Henry Saragih, Koordinator Umum La Via Campesina menyebutkan bahwa La Via Campesina sebagai sebuah gerakan petani kecil internasional merasa sangat kecewa pada upaya-upaya negara-negara maju yang melarikan diri dari tanggung jawab sejarah mereka untuk benar-benar melakukan pengurangan emisi di negaranya masing-masing.
“Negara-negara maju tersebut malah cenderung mendorong untuk menciptakan solusi-solusi palsu dan kebijakan berdasarkan mekanisme pasar untuk mengatasi krisis iklim,” ungkap Henry di Jakarta tadi pagi (11/04).
Henry menjelaskan, perubahan iklim yang menyebabkan perubahan cuaca ekstrim ini berdampak langsung pada para petani kecil di berbagai belahan dunia, seperti curah hujan yang tidak dapat diperkirakan yang telah mengakibatkan kegagalan panen di sejumlah kawasan di Asia Tenggara.
“Oleh karena semakin mendesak untuk segera menghasilkan solusi nyata seperti pemotongan emisi dalam jumlah yang besar bagi negara-negara seperti Amerika Serikat dan negara-negara maju di Eropa dan lainnya,” jelas Henry.

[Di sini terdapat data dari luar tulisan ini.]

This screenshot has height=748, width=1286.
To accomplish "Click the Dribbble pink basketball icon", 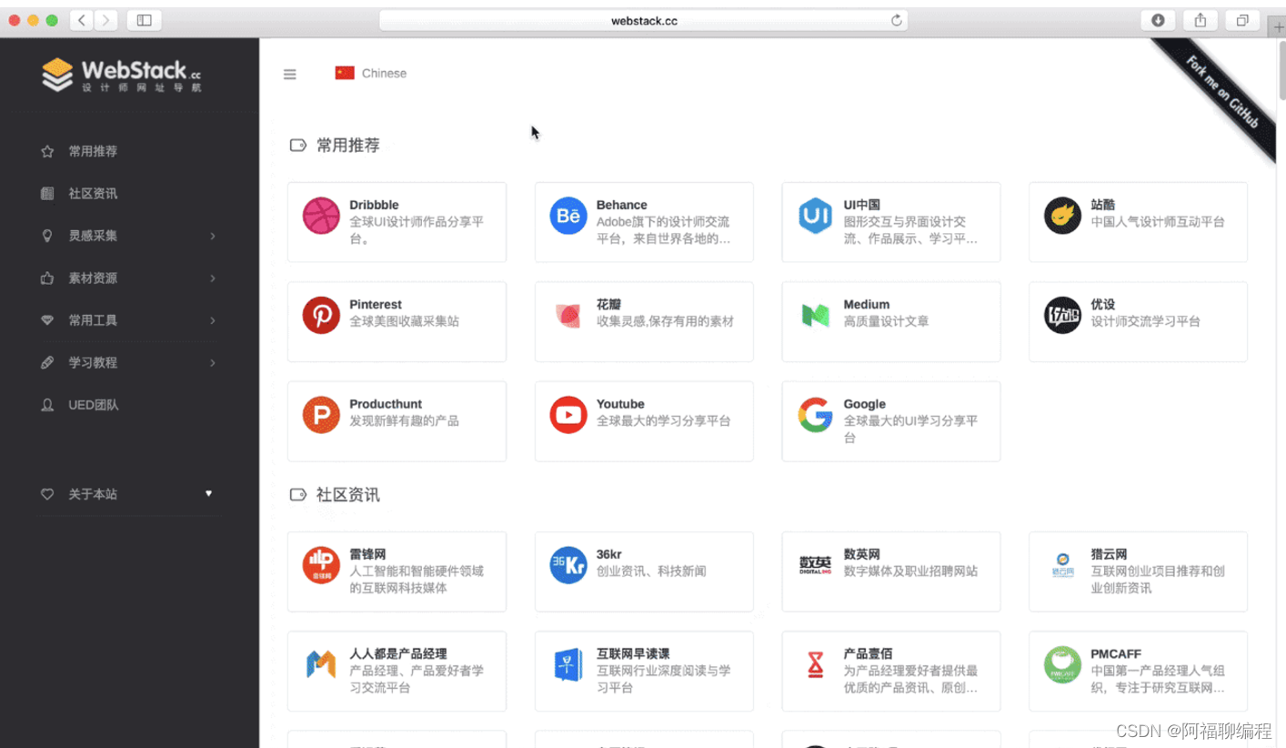I will (320, 217).
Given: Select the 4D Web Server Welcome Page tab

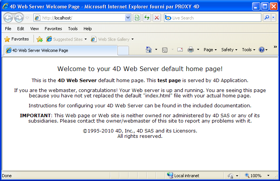Looking at the screenshot, I should (x=59, y=50).
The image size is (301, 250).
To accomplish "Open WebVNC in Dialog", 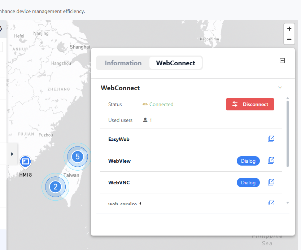I will coord(248,183).

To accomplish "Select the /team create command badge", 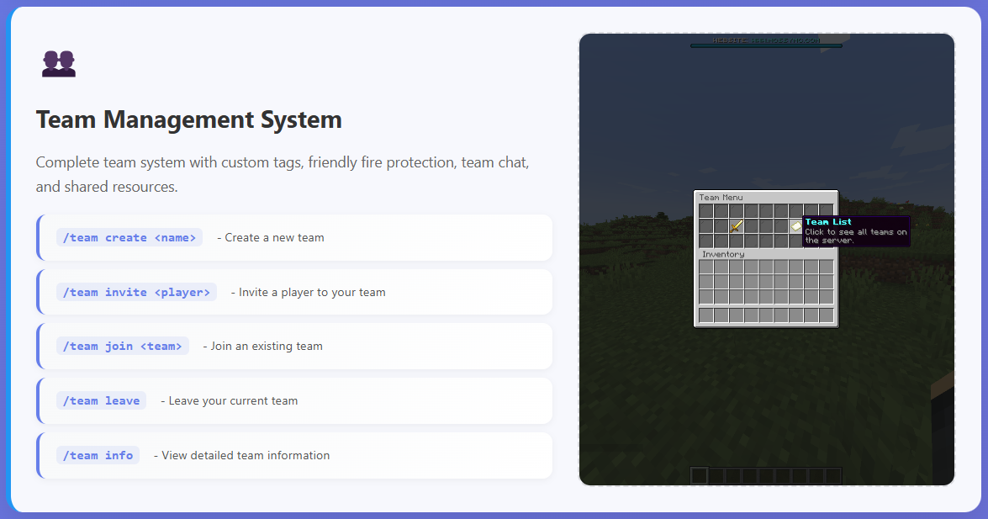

Sebaliknya, negara-negara maju malah mendorong sebuah mekanisme jaminan sukarela yang tercantum dalam Perjanjian Cancun (yang kontroversial) untuk menjauh dari komitmen yang mengikat secara hukum untuk memotong emisi mereka. Sebuah program studi lingkungan milik Perserikatan Bangsa-Bangsa (PBB) sendiri telah menyatakan bahwa dengan perjanjian di bawah sistem jaminan sukarela saat ini, dunia akan bergerak menuju pemanasan global sebesar 2,5 sampai 5 derajat Celcius sebelum akhir abad ini. Pemanasan ini jelas akan mengguncang planet bumi dan membahayakan ratusan juta manusia yang hidup di bumi, karena ilmu pengetahuan telah menunjukkan bahwa batas aman kenaikan suhu dunia adalah di bawah 1 atau 1,5 derajat Celcius.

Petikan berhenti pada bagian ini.